>>>
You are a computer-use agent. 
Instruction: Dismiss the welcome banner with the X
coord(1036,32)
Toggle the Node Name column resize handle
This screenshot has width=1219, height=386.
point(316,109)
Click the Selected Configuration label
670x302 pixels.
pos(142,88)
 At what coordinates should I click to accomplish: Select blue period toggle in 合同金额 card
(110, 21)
<<<
>>>
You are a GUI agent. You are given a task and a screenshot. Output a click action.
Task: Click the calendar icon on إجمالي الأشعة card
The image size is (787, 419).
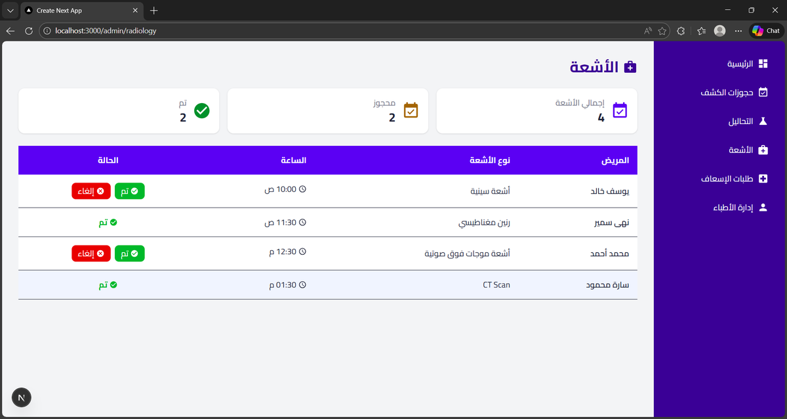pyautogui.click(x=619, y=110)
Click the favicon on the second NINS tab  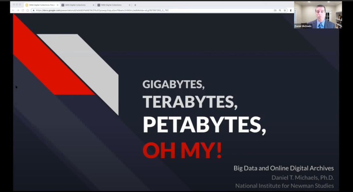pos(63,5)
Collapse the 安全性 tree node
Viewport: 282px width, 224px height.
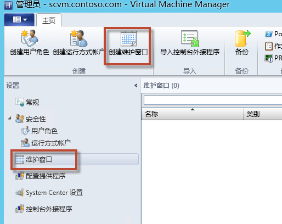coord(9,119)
<<<
* [PROBLEM]:
Please add 79 to each coordinate in the answers and write the data out again with its requests, beginning at the line that contains "Collapse the 安全性 tree node" and stopping after the line that contains "coord(9,119)". Give back only those lines, and leave the pictures out.

* [OUTPUT FOR THIS TASK]:
Collapse the 安全性 tree node
Viewport: 282px width, 224px height.
coord(88,198)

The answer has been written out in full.